Source excerpt –

Question

1
00:00:00,074 --> 00:00:02,564
Previously on Breaking Bad...

2
00:00:02,663 --> 00:00:04,393
Words...

i need to parse srt files with php and print the all subs in the file with variables.

i couldn't find the right reg exps. when doing this i need to take the id, time and the subtitle variables. and when printing there musn't be no array() s or etc. must print just the same as in the orginal file.

i mean i must print like;

$number <br> (e.g. 1)
$time <br> (e.g. 00:00:00,074 --> 00:00:02,564)
$subtitle <br> (e.g. Previously on Breaking Bad...)

by the way i have this code. but it doesn't see the lines. it must be edited but how?

$srt_file = file('test.srt',FILE_IGNORE_NEW_LINES);
$regex = "/^(\d)+ ([\d]+:[\d]+:[\d]+,[\d]+) --> ([\d]+:[\d]+:[\d]+,[\d]+) (\w.+)/";

foreach($srt_file as $srt){

    preg_match($regex,$srt,$srt_lines);

    print_r($srt_lines);
    echo '<br />';

}
Was it helpful?

Tasks to complete –
(a) Turn the paragraph of the forum post that begins "i couldn't find the right reg exps" into a short bulleted list that keeps its main points.
(b) From the forum post, write out the passage between "i couldn't find" and "the orginal file.", inclusive, substituting "caption" for "subtitle".

Data excerpt –

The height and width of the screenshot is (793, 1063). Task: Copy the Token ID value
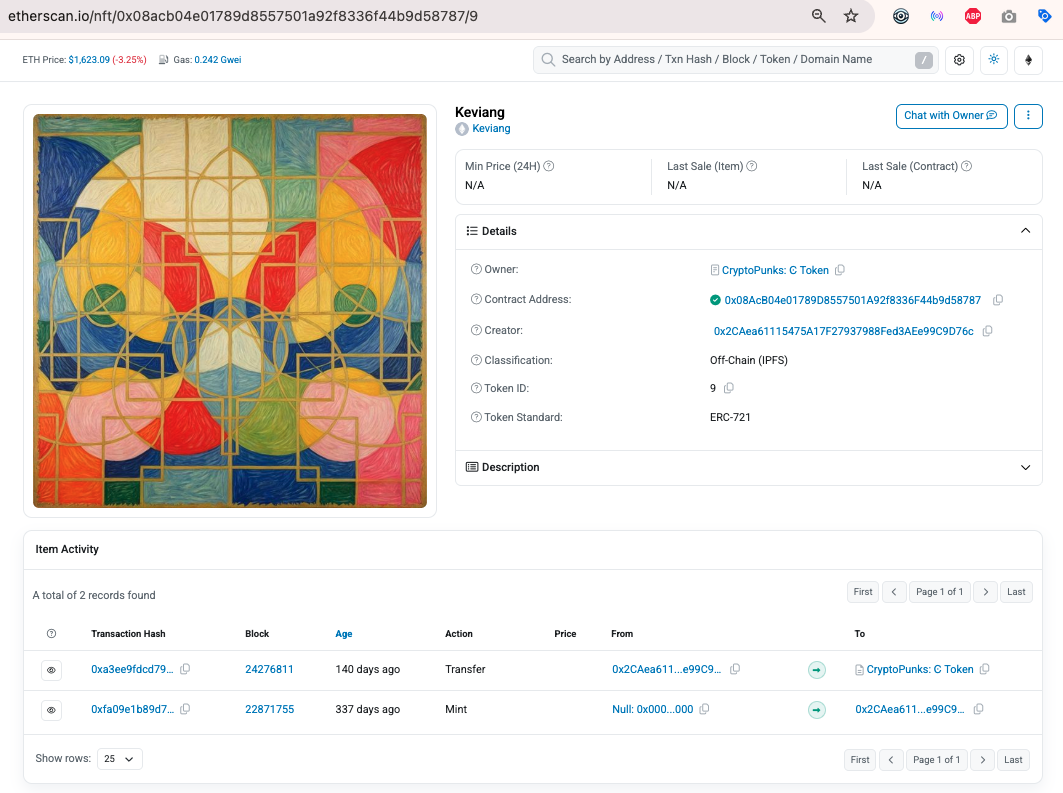pyautogui.click(x=729, y=388)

Task-by-task answers –
(a)
- The right regular expressions couldn't be found.
- The id, time, and subtitle must be captured as variables.
- The output must not show array() or anything similar.
- The output must look the same as the original file.

(b)
i couldn't find the right reg exps. when doing this i need to take the id, time and the caption variables. and when printing there musn't be no array() s or etc. must print just the same as in the orginal file.